Nathan Tutt

Personal information
- Full name: Nathan Tutt
- Born: 23 January 1980 (age 45) Hornsby, New South Wales, Australia

Playing information
- Height: 183 cm (6 ft 0 in)
- Weight: 102 kg (16 st 1 lb)
- Position: Second-row, Lock
Club
| Years | Team | Pld | T | G | FG | P |
| 2001 | Sydney Roosters | 1 | 0 | 0 | 0 | 0 |
| 2002–03 | St. George Illawarra | 19 | 4 | 0 | 0 | 16 |
| 2004–06 | Manly Sea Eagles | 19 | 1 | 0 | 0 | 4 |
|  | Total | 39 | 5 | 0 | 0 | 20 |
- Source:

= Nathan Tutt =

Australian rugby league footballer

Nathan Tutt (born 23 January 1980) is a former professional rugby league footballer who played for the Sydney Roosters, St.
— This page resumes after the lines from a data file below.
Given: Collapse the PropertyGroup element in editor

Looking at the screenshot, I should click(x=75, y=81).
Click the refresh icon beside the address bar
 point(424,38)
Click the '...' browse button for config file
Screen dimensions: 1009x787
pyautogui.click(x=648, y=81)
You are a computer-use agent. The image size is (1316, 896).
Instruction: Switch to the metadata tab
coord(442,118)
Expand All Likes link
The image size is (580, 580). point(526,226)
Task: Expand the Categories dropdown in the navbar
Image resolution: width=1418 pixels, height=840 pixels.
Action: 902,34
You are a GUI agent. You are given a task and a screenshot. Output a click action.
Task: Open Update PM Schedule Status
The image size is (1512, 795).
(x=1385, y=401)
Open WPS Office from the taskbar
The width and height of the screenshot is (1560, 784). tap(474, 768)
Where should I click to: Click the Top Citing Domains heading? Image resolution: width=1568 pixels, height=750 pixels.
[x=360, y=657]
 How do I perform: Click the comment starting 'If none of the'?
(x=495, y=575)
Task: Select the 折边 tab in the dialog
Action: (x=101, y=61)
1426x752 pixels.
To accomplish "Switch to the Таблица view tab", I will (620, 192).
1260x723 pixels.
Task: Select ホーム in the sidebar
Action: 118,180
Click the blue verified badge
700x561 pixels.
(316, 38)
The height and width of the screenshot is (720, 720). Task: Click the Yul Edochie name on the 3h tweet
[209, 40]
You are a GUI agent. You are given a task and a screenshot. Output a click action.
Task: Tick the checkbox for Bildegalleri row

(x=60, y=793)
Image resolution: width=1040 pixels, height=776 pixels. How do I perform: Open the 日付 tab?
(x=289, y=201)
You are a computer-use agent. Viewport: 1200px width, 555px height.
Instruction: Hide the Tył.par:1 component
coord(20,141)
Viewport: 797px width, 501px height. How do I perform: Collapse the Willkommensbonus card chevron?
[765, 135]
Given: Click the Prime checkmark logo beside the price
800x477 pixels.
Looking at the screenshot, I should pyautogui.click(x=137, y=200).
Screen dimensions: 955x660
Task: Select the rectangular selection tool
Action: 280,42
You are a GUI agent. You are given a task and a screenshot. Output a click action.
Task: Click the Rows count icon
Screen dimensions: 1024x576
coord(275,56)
George Illawarra Dragons and Manly Warringah Sea Eagles.

==Playing career==
Tutt made his first grade debut for Sydney Roosters in Round 18 2001 against the Northern Eagles.

In 2002, Tutt moved to St George and in his first season played in both finals games for the club.

In 2004, Tutt joined Manly-Warringah and played 3 seasons for the club before retiring.